Given problem 1:
In the records, swap "Expand" for "Open" in the stretch from the line containing "This screenshot has height=600, width=1340." through the line containing "the Editor settings", and change nothing else. Give only those lines, without the pictures.

Excerpt provided:
>> Start

It provides details of how the theft was uncovered and the offenders caught and also reveals what motivated this act :” Despite its remarkable landmass, China simply can’t grow enough food to feed itself, particularly now that the country’s burgeoning middle class has acquired an appetite for meat. (Most corn in China is used as feed for livestock.) Water shortages and lack of arable terrain have forced their government to buy between two and five million metric tons of American corn annually, approximately 94 percent of all corn imported into China each year.”  In its efforts to throw off their dependence on US food production, China is pursuing a plan to grow more at home, and a crucial tool in this effort is high yielding seeds, hence the interest in insect resistant bt corn.

Further, while the theft was set up by a Chinese company, it seems to have the tacit approval of the Chinese government. The matter was treated by the FBI as one of national security: “The federal government, thereby, has implicitly acknowledged that it considers agricultural products both an asset and a weapon in a long-range geopolitical chess match with China, a resource of near-military value and importance, one that must be protected by all available means. By that logic, those Chinese nationals stealing corn are spies, no different—and, indeed, perhaps more important—than those who swipe plans for a new weapons system.”

>> End

Given problem 2:
Using the excerpt on the Chinese corn theft, answer yes or no to each statement below and quote the words that decide it.
(a) Most corn in China is used as feed for livestock.
(b) American corn makes up about half of the corn China imports each year.
(c) The theft was set up by the Chinese government.

Information provided:

>> Start

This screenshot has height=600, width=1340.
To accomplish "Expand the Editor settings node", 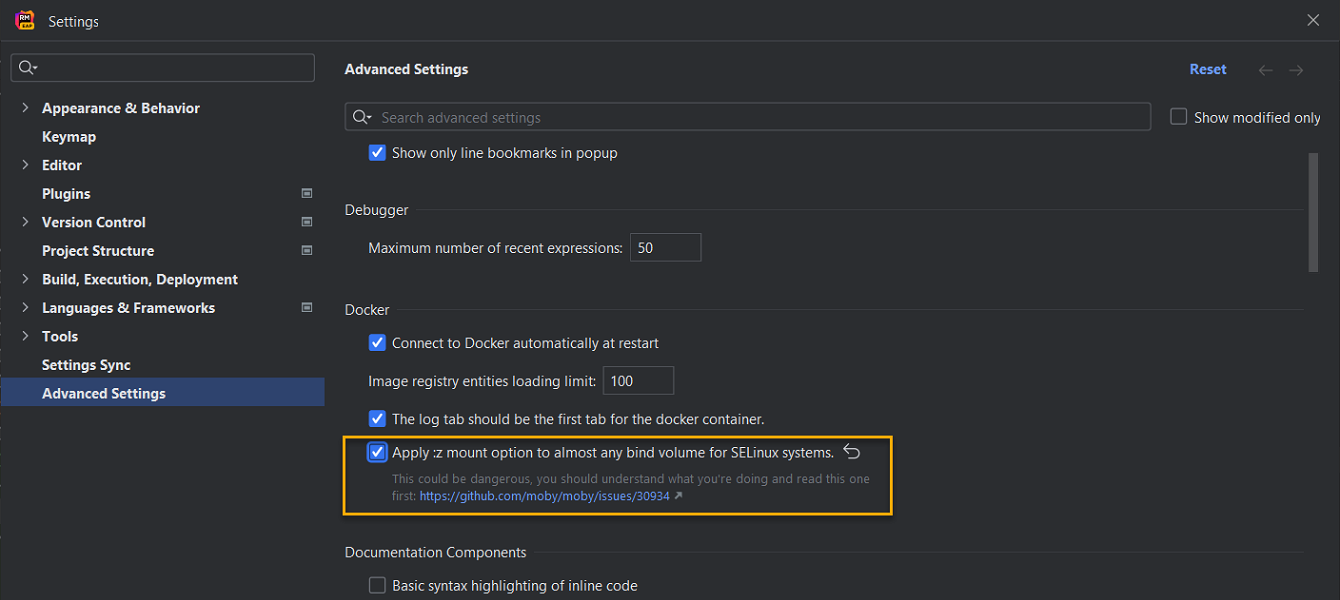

>> End
>> Start

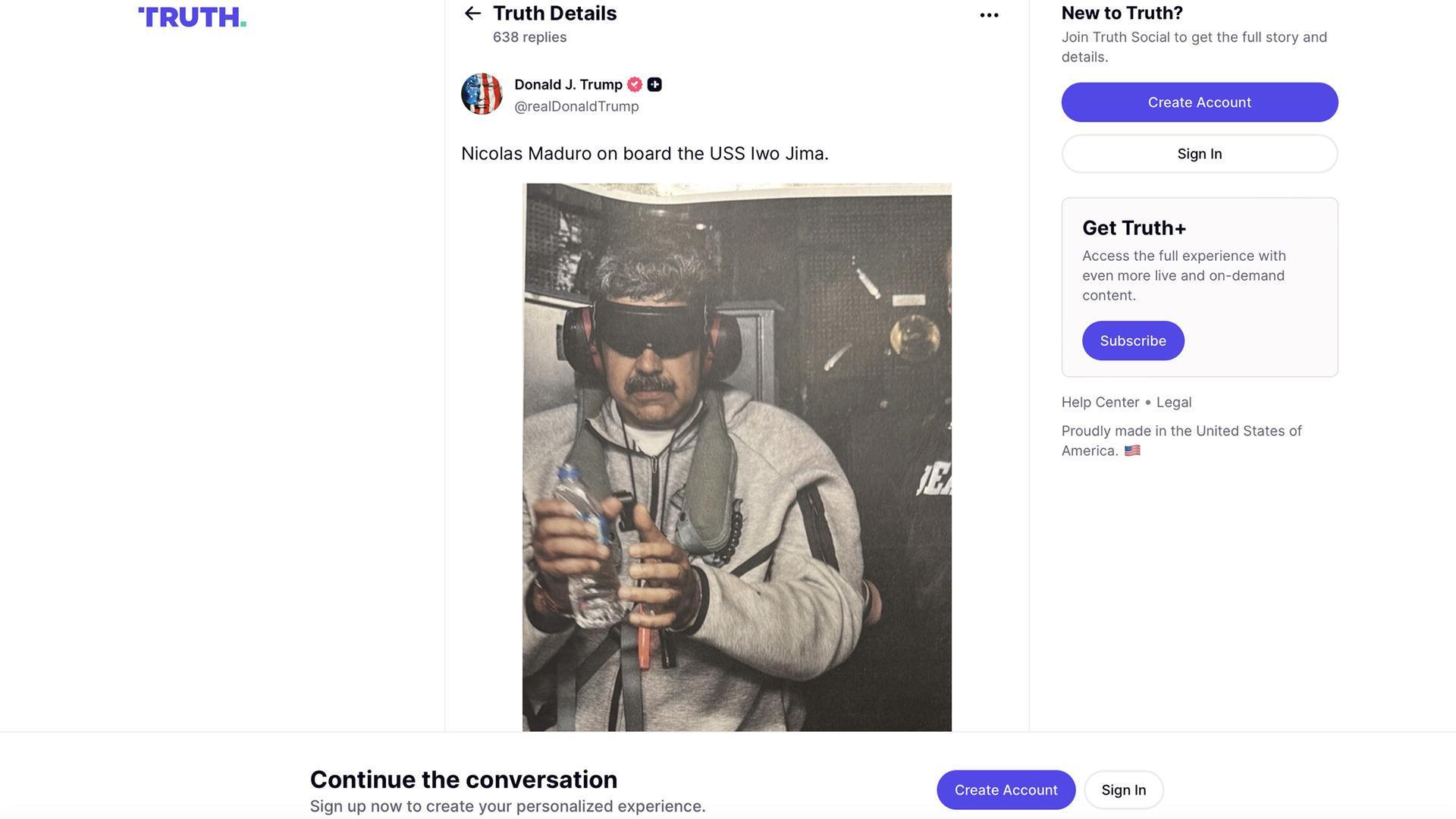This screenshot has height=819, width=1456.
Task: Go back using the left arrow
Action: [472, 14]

>> End
>> Start

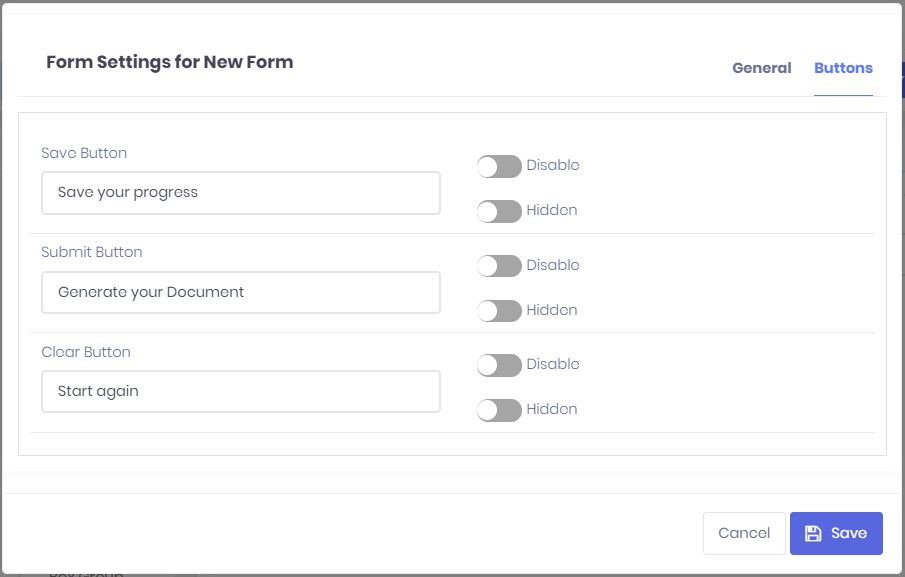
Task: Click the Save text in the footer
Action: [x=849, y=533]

>> End

Result 1:
This screenshot has height=600, width=1340.
To accomplish "Open the Editor settings node", 

Result 2:
(a) Yes: "Most corn in China is used as feed for livestock."
(b) No: "approximately 94 percent of all corn imported into China each year."
(c) No: "the theft was set up by a Chinese company."